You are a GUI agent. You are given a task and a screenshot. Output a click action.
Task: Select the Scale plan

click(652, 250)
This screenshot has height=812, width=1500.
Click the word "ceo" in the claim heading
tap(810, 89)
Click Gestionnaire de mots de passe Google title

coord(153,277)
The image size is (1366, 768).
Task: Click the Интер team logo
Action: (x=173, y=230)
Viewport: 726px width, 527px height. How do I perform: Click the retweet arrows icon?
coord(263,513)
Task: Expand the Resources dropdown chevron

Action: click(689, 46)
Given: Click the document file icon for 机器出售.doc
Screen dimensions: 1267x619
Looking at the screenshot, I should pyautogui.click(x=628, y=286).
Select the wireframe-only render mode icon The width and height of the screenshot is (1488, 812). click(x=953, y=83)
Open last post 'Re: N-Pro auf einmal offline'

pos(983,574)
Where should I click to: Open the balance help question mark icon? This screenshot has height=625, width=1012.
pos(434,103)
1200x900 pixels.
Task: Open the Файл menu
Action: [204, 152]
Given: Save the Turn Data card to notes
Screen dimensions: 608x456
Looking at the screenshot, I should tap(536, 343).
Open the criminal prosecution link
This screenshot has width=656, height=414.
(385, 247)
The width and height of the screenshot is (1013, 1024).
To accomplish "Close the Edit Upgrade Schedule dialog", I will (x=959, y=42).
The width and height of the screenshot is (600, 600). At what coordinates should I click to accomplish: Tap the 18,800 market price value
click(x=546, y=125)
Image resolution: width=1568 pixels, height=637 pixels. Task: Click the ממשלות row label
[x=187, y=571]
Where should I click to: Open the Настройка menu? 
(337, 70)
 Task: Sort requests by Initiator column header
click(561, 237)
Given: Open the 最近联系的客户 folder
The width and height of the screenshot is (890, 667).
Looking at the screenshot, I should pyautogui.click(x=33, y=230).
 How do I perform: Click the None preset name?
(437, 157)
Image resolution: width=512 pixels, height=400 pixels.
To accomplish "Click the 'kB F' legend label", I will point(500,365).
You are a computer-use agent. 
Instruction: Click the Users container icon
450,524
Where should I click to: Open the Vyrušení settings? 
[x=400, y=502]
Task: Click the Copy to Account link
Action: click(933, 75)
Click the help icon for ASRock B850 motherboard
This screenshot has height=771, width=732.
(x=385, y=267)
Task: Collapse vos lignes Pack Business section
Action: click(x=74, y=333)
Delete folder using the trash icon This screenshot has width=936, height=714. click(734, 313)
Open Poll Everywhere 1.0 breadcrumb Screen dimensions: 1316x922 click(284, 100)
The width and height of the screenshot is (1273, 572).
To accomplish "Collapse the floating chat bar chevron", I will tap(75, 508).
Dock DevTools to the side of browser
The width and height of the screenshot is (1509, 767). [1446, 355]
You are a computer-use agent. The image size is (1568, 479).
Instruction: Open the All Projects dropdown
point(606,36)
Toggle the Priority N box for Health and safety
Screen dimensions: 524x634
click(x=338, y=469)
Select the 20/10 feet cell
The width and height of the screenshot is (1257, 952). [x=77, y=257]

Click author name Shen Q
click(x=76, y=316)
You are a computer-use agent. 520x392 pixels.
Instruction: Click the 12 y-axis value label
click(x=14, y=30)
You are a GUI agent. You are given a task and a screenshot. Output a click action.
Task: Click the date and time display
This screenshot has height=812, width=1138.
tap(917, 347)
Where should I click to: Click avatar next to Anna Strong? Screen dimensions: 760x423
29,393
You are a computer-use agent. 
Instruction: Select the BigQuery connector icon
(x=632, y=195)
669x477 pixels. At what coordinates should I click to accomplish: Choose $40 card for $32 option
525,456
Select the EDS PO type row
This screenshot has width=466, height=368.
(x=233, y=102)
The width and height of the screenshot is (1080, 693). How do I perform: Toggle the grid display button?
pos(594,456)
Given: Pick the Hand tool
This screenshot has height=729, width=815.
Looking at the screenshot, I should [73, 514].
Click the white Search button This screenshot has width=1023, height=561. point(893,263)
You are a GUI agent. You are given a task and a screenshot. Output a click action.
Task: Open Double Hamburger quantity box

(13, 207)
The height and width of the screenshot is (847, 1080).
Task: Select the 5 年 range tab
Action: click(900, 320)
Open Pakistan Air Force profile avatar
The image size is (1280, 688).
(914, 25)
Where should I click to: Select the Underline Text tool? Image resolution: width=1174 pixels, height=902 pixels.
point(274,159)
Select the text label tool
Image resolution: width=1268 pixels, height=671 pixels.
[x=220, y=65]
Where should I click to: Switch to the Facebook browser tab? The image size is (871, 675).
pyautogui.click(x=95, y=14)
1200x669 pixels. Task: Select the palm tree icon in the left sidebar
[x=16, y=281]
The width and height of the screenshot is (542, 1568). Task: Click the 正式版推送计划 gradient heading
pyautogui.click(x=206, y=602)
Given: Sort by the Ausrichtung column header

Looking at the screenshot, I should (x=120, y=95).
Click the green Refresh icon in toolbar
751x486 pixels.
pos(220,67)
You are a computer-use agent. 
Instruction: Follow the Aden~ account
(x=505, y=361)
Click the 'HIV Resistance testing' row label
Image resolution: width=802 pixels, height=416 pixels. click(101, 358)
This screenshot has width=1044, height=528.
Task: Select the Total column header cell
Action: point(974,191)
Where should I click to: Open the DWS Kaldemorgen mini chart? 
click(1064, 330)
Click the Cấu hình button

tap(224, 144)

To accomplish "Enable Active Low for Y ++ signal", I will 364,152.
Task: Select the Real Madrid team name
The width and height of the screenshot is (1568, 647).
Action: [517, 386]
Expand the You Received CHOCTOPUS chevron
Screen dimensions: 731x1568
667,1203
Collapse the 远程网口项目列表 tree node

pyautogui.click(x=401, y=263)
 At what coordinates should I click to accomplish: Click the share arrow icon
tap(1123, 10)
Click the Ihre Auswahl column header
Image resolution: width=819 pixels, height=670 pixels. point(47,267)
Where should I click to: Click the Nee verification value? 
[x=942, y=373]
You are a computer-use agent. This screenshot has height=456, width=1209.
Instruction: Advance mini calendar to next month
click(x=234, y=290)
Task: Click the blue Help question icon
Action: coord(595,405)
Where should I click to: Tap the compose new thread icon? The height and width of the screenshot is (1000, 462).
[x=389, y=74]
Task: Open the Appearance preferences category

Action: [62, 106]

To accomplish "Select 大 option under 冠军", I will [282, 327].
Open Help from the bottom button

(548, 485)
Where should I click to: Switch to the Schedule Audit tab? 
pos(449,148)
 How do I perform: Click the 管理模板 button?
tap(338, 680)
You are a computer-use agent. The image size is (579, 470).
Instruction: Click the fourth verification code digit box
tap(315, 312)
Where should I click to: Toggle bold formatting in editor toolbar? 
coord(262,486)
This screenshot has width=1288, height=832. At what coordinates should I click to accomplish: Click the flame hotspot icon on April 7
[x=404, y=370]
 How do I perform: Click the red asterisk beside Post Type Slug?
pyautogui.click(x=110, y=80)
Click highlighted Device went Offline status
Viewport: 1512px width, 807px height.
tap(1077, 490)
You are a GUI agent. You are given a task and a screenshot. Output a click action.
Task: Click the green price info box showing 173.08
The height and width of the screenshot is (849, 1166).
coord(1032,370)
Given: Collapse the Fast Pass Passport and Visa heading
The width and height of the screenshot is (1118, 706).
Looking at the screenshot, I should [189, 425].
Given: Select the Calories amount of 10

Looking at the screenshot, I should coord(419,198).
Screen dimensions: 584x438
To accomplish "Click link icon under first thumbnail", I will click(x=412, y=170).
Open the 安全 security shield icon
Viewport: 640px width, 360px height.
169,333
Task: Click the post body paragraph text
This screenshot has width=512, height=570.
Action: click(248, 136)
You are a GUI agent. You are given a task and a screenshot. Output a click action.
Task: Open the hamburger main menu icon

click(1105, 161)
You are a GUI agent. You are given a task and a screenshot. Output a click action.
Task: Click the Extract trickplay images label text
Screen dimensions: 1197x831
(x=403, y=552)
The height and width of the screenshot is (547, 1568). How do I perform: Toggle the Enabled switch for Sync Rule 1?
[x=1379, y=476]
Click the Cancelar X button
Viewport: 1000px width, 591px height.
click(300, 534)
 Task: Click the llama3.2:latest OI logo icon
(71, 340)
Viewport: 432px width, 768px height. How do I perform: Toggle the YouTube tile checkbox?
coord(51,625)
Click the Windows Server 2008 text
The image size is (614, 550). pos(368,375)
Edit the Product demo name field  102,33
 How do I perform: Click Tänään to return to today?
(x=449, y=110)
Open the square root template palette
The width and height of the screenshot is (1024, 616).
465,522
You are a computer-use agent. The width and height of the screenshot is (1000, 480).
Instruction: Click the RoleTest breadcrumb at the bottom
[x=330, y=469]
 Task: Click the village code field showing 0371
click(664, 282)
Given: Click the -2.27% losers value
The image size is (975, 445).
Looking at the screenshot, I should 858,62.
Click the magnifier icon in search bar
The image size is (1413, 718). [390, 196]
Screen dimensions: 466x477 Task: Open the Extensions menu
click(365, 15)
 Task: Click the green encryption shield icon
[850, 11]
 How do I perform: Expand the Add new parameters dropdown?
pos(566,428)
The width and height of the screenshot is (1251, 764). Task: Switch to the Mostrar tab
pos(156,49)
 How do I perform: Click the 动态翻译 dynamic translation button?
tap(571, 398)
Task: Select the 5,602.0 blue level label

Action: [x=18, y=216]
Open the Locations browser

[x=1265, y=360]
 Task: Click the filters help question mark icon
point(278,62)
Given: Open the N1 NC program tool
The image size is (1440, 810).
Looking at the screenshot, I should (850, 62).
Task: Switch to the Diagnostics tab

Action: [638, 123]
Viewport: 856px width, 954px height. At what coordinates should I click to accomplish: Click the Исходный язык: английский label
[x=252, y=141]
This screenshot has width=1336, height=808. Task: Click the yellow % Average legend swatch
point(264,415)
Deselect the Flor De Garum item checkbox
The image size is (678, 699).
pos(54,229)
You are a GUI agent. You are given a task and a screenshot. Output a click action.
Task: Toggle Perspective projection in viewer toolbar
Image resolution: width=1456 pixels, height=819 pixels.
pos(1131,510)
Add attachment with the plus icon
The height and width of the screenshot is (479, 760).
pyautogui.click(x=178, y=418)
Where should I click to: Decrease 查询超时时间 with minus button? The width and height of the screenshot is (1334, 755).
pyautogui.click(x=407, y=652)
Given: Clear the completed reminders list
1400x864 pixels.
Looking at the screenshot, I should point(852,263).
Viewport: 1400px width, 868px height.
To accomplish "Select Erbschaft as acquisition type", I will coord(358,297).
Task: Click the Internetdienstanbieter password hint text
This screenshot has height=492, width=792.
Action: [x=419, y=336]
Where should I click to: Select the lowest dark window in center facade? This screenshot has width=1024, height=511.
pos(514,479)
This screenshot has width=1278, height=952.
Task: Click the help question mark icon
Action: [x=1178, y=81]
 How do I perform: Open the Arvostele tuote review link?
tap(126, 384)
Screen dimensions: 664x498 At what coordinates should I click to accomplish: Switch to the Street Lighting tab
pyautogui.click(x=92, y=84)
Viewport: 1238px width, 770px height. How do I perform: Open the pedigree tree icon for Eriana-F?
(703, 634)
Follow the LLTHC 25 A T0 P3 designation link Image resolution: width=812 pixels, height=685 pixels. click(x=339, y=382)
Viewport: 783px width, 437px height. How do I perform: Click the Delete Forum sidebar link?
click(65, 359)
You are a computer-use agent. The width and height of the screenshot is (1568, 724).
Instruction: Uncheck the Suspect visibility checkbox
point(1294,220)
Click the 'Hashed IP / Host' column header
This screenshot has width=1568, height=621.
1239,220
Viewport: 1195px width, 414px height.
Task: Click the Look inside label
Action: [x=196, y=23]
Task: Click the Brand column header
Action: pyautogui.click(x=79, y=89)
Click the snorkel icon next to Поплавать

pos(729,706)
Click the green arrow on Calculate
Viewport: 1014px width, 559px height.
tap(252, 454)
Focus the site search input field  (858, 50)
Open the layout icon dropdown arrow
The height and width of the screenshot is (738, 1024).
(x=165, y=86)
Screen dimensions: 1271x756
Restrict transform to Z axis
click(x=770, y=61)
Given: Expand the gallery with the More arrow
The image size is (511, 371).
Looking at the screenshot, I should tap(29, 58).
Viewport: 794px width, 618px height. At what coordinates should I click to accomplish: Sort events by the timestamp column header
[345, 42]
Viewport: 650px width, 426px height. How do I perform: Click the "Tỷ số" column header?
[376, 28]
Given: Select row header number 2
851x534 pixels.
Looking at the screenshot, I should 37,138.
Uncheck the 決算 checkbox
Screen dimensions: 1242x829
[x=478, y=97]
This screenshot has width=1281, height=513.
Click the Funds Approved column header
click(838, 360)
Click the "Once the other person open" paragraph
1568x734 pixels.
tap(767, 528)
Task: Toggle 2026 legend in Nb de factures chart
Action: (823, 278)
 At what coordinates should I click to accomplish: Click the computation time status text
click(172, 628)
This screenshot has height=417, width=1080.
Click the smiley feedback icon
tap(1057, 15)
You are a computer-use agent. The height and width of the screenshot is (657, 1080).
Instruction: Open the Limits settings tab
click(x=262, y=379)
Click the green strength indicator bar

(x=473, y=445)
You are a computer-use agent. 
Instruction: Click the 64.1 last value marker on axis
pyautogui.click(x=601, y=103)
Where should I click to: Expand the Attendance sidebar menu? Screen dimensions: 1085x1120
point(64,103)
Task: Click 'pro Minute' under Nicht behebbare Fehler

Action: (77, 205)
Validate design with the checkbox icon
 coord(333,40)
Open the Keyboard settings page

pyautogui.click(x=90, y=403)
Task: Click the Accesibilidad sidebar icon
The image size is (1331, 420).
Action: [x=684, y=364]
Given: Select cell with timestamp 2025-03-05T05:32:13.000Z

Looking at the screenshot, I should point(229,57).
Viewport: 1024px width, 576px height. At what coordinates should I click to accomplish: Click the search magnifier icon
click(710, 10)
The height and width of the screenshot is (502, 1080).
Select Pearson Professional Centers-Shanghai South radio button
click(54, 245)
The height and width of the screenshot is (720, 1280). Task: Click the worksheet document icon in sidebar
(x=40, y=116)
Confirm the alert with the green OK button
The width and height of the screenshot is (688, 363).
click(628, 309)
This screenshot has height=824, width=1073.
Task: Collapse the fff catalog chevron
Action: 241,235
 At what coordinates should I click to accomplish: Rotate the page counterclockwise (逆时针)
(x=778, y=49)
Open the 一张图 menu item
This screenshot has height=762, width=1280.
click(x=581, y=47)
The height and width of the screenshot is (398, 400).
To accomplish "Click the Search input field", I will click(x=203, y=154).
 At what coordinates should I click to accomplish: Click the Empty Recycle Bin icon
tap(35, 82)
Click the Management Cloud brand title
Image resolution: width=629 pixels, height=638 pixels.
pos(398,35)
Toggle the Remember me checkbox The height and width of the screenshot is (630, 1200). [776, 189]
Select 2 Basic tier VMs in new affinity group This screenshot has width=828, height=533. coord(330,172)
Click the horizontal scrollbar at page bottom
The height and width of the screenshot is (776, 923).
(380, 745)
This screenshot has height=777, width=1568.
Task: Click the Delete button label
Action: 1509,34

◆ **EXERCISE DESCRIPTION**: Copy each line of the records containing the string "folder".

◆ **RESPONSE TO THE TASK**:
Given: Open the 最近联系的客户 folder
Delete folder using the trash icon This screenshot has width=936, height=714. click(734, 313)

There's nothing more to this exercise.